Вито хотел попасть туда, где раньше стояли башни-близнецы. Это место интересовало его больше всех остальных. Как и все, он отлично помнил, что случилось тем сентябрьским днем. Он был дома с бабушкой, мама ушла на какое-то собрание в школу. Родители тогда только что развелись. Вито решил, что наступил конец света. Стоя у окна, он ждал, что вот сейчас самолет врежется в их дом.
Теперь в Нью-Йорке он смотрел на громадную черную строительную площадку. Туристы облепили защитную сетку, фотографировали, обменивались замечаниями.
Вито не стал тянуться за мобильным и вообще застыл на месте. Конечно, он рисовал в воображении кратер посреди города. Но оказалось, что видеть его воочию — совсем другое дело.
То был действительно конец света. Все уже выглядело прибранным, ведь прошло несколько лет. И однако, все было там, в этой гигантской черной дыре.
Вито видел телепередачи о том, как люди пытались узнать человека, падающего из окна. Человека, навсегда оставшегося головой вниз.
Его брат тем временем стоял на голове. Брат, конечно, — но сводный, который жил в другой семье, куда более зажиточной.
Вито ощущал себя невероятно одиноким.
Как в тот день, когда падающие башни были его родителями.
Но он постарался не выказывать плохое настроение. Они поехали в Центральный парк, прошлись вокруг озера. У Вито перед глазами все время стояло громадное огненное озеро и те, кто остался там без возможности выбраться. Вечером он отказался играть с братом в супергероев, когда они оказались в ресторане «Джо Аллен». Отец обозлился на него, он — на отца. Всю ночь Вито просидел с ноутбуком на коленях, перед окном, за которым вырисовывалась небесная линия — без двух башен. Когда-то у него была семья. Теперь остались только неуверенность в будущем и деньги, которые порой подкидывал отец, — на плеер, на шмотки. Вито подумал, не выпрыгнуть ли из высокого, до самого пола, окна, разбив стекло. Но оно наверняка было особо прочным.
Внутри Вито оставалась вонь от пожара его собственных башен. Это стало заметно в Триполи. Ароматы кофе и пряных специй — возможно, напомнившие Вито Нью-Йорк с его запахами разных национальных блюд, — прогнали тоску. Она рассеялась как дым.
Триполи был башнями-близнецами их семьи, стертыми с лица земли. Уничтоженной памятью.
Отец Вито говорил, что Анджелина так и осталась изгнанницей, мечтающей вернуться на родину. И что даже их брак был для нее лишь вынужденной остановкой на пути туда.

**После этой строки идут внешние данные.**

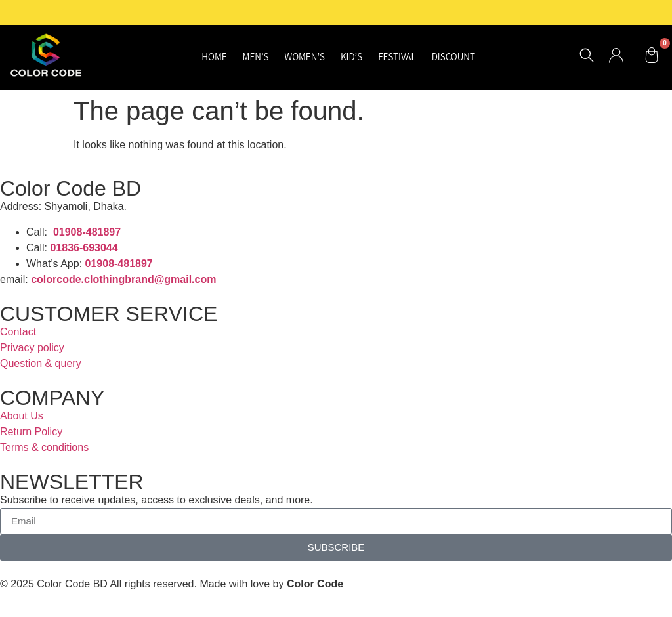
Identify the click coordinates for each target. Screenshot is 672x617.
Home (214, 56)
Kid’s (351, 56)
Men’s (256, 56)
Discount (453, 56)
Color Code (315, 584)
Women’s (304, 56)
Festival (396, 56)
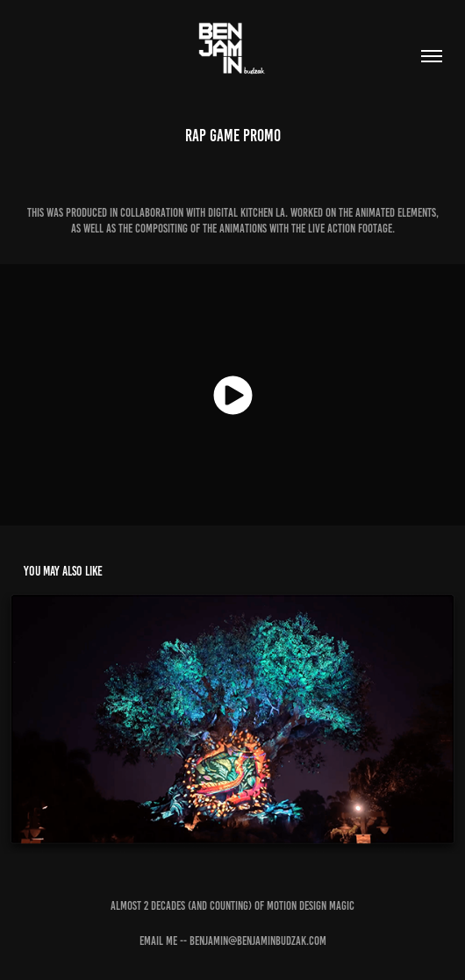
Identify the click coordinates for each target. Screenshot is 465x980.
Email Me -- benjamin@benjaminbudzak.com (232, 941)
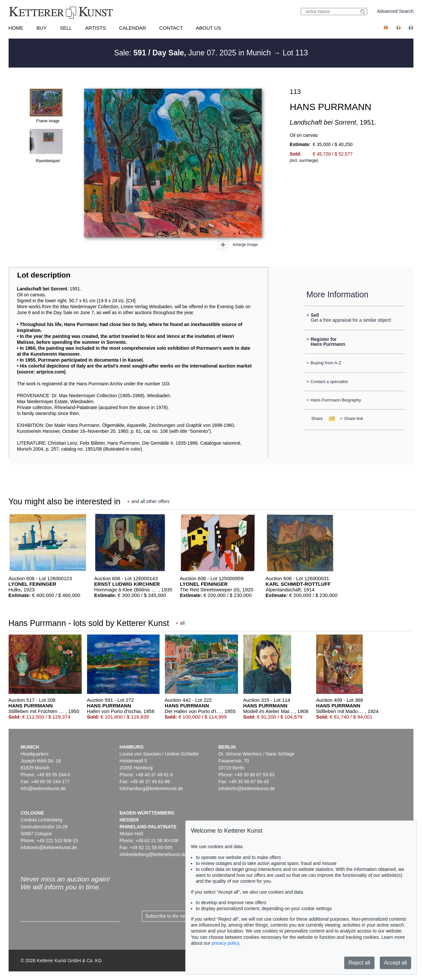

Адвокат, элегантный, как и его пиджаки, он всегда извергал потоки слов, делавшие жизнь разбавленной, пресной, безобидной. Мать была полной противоположностью отцу — способная оставаться лишь собой. Она не носила изысканных нарядов и даже лифчиков. Теперь Вито понимал, почему отец пошел на развод. Мать часто ставила в тупик и его самого. Анджелина могла целыми днями не произносить ни слова. Нет, она ни в чем не упрекала сына — просто делала все молча, как Ганди. Писала записки. Она родилась, чтобы прожить жизнь старой девой. Одинокая покорительница скал.
В одной из ее записок говорилось: Пробить эмоциональную стену. К кому она обращалась — к сыну или к самой себе? Вито свернул записку в трубочку, как и все остальные.
В Триполи он многое понял о своей матери, о ее тоске по Африке: старая, тупая боль, накатывающая приступами вроде малярийных. После них остаются налитые кровью стеклянные глаза, распухший язык, который не ворочается во рту. Словно человека укусило существо, живущее у него внутри. Теперь это существо вылезло наружу, величественное и прожорливое.
Теперь мать двигала бедрами и животом по-другому, точно улавливала ритм здешнего моря, его длинных волокнистых волн. И мелодию уда, [10] Струнный инструмент.
на котором играл паренек у фонтана Газели. Она сняла свои шлепанцы и гордо шлепала по асфальту черными пятками.
Она произвела биопсию города. Внимательно оценила все плохое, что пришло на смену хорошему, и теперь наслаждалась этими увечьями — как раньше после удаления опухоли.
Бабушка, как живой труп, брела по Голгофе перемен — слишком неожиданных, а потому безжалостных. Анджелина поддерживала ее.
Они погружались в воспоминания — сперва робко, потом все более лихорадочно, балансируя между яростью и восторгом: волосы растрепаны, глаза блестят. В этих глазах отражались все страхи и весь голод прошлого, все рыбацкие суда, пришедшие в порт и затонувшие. Подлинно берберские глаза. Проникающие вглубь вещей, отнятых и не возвращенных.